Mendicutti rescata el lenguaje coloquial en 'Ganas de hablar'

Eduardo Mendicutti (Sanlúcar de Barrameda, Cádiz, 1948) ha lanzado un salvavidas por partida doble con su última novela: Ganas de hablar (Tusquets Editores). Con esta obra, como el autor explicó el pasado martes en Sevilla, no se trata sólo de restituir la dignidad a su personaje, el "mariquita de pueblo" que tiene que hacerse el gracioso para sobrevivir; sino también de rescatar el lenguaje coloquial andaluz que se está perdiendo.
"Actualmente hablamos todos como electrodomésticos. Da igual la clase social a la que perteneces, la formación cultural o la zona en la que vives, todos hablamos igual. Cuando oigo a un obrero o un profesor decir las mismas cosas con las mismas frases encorsetadas, las que repiten los medios de comunicación, pienso que le tenemos miedo a nuestros localismos", explica Mendicutti, quien ya introdujo el habla de Andalucía occidental en obras como Una mala noche la tiene cualquiera o El palomo cojo. El escritor, que vive en Madrid desde 1972, reconoce que él mismo no usa ese lenguaje coloquial, pero que se trata de un "arma" a la que los más débiles se han agarrado para subsistir.
"Las primeras páginas de la novela son las más jocosas, pintorescas, casi folclóricas; pero el personaje va sacando poco a poco cosas muy duras de su vida", cuenta.

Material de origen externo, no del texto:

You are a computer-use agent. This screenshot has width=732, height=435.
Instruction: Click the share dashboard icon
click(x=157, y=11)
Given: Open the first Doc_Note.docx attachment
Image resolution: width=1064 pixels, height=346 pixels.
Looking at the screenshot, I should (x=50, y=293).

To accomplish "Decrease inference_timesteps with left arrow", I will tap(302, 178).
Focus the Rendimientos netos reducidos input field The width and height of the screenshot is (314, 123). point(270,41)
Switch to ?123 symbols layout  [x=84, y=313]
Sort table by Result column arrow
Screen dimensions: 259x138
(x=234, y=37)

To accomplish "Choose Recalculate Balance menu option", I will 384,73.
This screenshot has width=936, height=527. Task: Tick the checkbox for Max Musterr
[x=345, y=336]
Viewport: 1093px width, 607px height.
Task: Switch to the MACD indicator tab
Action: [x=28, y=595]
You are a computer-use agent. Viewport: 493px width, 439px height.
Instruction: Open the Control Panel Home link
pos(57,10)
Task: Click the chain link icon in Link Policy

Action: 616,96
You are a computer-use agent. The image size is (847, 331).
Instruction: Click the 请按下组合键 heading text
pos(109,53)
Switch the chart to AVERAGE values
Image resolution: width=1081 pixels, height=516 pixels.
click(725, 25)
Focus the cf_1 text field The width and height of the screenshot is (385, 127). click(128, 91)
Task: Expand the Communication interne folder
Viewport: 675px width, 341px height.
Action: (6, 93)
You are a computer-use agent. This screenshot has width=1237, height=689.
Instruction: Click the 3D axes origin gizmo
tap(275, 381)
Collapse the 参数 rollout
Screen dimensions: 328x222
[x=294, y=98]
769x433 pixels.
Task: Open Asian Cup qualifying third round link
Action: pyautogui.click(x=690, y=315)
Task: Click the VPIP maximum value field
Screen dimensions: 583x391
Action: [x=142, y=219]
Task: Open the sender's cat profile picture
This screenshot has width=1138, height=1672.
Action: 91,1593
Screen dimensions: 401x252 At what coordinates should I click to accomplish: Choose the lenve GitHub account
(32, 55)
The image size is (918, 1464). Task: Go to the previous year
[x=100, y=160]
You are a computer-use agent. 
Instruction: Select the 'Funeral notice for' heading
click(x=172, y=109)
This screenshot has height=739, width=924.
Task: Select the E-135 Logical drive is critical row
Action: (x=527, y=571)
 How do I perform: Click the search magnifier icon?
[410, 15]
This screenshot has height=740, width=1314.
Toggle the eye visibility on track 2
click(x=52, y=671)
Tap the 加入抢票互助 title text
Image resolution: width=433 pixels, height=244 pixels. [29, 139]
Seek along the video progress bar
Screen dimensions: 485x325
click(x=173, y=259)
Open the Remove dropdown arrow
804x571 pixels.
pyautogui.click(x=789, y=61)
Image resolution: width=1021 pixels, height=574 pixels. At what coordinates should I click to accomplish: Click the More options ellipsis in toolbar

Ganas de hablar es una tragicomedia en la que un "mariquita de pueblo" repasa su vida a través de un soliloquio en el que "exige que no existan zonas de silencio, un silencio impuesto por la marginación". El Cigala, el protagonista de la historia, es un homosexual que se ha ganado la vida haciendo la manicura y a quien el pleno municipal decide ponerle su nombre a una calle del pueblo. "Uno de los instrumentos que El Cigala utiliza para sobrevivir es el lenguaje, un lenguaje que está en vías de extinción y que le ha servido para protegerse, enfrentarse a la injuria y salir airoso de situaciones difíciles", dice el escritor, quien asegura que es "la memoria auditiva" la que le mantiene anclado a su tierra.